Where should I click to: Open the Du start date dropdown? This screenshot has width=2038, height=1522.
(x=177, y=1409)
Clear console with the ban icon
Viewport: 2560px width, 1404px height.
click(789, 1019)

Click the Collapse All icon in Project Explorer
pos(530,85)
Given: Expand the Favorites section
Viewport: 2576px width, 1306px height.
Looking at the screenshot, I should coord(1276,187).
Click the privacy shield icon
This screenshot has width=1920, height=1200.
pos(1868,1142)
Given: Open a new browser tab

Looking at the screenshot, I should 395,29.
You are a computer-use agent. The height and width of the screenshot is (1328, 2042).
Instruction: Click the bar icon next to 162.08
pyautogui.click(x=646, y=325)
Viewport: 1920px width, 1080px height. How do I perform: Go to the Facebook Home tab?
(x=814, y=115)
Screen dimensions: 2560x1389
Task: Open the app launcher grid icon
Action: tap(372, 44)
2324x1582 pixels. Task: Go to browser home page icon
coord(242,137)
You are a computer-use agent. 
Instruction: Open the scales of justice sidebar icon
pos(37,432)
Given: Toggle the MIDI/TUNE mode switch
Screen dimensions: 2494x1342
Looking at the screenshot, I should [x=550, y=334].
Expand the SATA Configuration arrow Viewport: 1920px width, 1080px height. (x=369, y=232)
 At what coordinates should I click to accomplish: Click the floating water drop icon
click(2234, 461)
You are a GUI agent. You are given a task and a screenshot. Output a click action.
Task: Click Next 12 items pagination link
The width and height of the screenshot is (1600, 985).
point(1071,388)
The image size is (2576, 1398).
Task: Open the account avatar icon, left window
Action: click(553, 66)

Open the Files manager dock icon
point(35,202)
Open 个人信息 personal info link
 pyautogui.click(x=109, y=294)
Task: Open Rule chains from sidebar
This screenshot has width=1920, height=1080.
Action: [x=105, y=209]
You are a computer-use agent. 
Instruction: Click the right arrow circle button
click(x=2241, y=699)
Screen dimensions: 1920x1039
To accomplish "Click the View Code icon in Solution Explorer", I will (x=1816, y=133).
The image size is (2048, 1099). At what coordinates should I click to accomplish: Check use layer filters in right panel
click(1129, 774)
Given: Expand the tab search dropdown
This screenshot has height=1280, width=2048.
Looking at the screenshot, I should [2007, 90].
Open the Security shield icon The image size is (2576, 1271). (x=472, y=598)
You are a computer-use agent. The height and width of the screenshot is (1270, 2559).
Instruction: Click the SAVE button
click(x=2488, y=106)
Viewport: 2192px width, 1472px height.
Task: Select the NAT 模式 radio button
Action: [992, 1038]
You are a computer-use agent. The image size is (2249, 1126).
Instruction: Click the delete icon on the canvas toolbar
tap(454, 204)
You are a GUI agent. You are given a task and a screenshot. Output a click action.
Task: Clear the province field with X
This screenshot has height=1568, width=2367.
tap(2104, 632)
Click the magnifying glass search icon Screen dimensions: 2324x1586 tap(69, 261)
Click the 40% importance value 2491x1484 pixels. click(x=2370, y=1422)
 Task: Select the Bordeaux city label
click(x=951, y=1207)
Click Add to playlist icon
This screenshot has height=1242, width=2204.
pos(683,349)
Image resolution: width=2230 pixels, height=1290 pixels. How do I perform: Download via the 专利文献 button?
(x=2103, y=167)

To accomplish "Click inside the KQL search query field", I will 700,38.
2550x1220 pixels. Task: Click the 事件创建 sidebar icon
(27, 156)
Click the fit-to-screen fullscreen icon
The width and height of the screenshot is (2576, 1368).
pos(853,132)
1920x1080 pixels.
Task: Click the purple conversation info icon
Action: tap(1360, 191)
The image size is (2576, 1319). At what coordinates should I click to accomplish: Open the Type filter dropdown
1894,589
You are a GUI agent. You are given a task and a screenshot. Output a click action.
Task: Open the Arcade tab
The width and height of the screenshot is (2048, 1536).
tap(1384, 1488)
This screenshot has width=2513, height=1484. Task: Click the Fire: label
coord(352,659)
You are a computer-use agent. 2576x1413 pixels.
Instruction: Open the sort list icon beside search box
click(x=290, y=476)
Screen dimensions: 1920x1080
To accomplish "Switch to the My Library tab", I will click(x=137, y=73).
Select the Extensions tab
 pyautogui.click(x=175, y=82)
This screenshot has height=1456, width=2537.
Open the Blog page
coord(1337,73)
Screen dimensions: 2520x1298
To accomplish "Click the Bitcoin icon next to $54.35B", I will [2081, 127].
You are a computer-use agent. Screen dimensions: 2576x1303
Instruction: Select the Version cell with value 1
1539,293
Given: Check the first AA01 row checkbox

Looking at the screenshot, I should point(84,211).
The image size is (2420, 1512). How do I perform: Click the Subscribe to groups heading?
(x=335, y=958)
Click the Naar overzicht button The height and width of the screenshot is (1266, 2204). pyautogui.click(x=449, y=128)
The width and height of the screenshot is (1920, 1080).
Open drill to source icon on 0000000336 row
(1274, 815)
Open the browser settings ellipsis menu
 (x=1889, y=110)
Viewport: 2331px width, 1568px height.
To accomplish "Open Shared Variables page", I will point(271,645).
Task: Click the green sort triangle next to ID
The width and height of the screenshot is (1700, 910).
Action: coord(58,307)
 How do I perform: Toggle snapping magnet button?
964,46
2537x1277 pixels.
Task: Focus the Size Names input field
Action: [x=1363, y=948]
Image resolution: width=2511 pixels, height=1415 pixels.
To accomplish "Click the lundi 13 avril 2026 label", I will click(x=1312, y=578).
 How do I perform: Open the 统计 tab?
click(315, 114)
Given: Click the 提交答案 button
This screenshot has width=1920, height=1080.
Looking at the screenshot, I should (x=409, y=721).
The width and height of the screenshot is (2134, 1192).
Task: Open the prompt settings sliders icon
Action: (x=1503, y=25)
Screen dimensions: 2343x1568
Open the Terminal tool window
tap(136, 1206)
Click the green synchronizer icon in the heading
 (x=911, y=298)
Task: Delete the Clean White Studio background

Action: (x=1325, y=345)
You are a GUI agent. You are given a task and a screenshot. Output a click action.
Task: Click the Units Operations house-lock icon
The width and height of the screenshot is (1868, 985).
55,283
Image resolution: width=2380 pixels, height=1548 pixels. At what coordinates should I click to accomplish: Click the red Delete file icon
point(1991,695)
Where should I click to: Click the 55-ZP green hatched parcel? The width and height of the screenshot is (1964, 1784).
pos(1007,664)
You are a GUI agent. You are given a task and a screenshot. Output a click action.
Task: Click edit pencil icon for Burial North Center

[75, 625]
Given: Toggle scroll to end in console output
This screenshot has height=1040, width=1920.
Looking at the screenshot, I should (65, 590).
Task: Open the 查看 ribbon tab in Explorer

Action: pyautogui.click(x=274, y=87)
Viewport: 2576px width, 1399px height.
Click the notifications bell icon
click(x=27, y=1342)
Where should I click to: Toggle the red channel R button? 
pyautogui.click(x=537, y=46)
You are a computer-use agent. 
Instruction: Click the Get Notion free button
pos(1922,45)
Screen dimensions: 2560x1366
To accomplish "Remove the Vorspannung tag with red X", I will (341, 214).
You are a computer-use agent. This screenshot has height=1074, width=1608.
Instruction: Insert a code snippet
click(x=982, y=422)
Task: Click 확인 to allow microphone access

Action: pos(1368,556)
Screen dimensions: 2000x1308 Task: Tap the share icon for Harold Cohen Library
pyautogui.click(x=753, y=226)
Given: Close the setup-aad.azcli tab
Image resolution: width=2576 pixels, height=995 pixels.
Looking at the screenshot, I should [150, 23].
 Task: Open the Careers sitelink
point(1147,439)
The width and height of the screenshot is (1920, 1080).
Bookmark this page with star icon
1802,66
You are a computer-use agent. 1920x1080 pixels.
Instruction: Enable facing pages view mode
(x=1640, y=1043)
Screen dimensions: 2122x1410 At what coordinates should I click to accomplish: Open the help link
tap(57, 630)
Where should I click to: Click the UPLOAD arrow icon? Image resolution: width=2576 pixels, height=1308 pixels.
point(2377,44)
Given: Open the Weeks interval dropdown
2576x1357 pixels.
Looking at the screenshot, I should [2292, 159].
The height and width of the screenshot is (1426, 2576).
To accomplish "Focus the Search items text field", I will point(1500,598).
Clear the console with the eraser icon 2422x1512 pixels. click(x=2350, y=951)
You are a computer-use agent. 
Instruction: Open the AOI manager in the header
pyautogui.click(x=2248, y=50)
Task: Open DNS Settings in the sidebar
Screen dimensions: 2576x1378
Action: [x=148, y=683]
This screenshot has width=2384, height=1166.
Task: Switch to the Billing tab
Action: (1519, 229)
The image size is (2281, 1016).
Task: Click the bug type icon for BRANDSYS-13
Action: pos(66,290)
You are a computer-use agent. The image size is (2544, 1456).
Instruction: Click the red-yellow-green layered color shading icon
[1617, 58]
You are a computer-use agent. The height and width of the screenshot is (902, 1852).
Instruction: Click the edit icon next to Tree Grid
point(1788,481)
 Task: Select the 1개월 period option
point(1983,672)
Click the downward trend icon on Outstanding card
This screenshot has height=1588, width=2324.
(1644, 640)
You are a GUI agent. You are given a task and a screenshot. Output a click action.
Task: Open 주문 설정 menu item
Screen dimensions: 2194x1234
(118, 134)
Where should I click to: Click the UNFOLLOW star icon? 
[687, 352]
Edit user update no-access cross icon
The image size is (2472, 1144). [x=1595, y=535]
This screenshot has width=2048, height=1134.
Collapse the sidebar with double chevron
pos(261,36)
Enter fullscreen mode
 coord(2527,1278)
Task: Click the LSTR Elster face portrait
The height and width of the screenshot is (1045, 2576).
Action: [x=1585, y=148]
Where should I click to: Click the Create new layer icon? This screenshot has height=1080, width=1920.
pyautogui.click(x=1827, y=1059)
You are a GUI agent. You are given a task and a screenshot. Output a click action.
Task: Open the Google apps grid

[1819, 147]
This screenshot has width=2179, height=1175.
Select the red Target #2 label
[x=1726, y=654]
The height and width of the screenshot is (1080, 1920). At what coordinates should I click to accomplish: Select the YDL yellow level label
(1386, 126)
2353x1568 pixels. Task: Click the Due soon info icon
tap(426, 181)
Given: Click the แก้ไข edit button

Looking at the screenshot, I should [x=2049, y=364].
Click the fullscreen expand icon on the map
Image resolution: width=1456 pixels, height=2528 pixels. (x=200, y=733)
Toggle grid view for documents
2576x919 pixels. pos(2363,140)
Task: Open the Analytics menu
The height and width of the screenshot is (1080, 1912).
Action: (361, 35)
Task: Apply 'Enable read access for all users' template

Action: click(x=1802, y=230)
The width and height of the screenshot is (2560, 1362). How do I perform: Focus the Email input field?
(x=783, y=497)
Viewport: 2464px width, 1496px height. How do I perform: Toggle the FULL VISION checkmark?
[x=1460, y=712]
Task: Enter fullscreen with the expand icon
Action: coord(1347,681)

◆ **Work item**
Each line that contains the word "shield" adds to the total; give the total for the material and nothing else.

◆ **Written answer**
2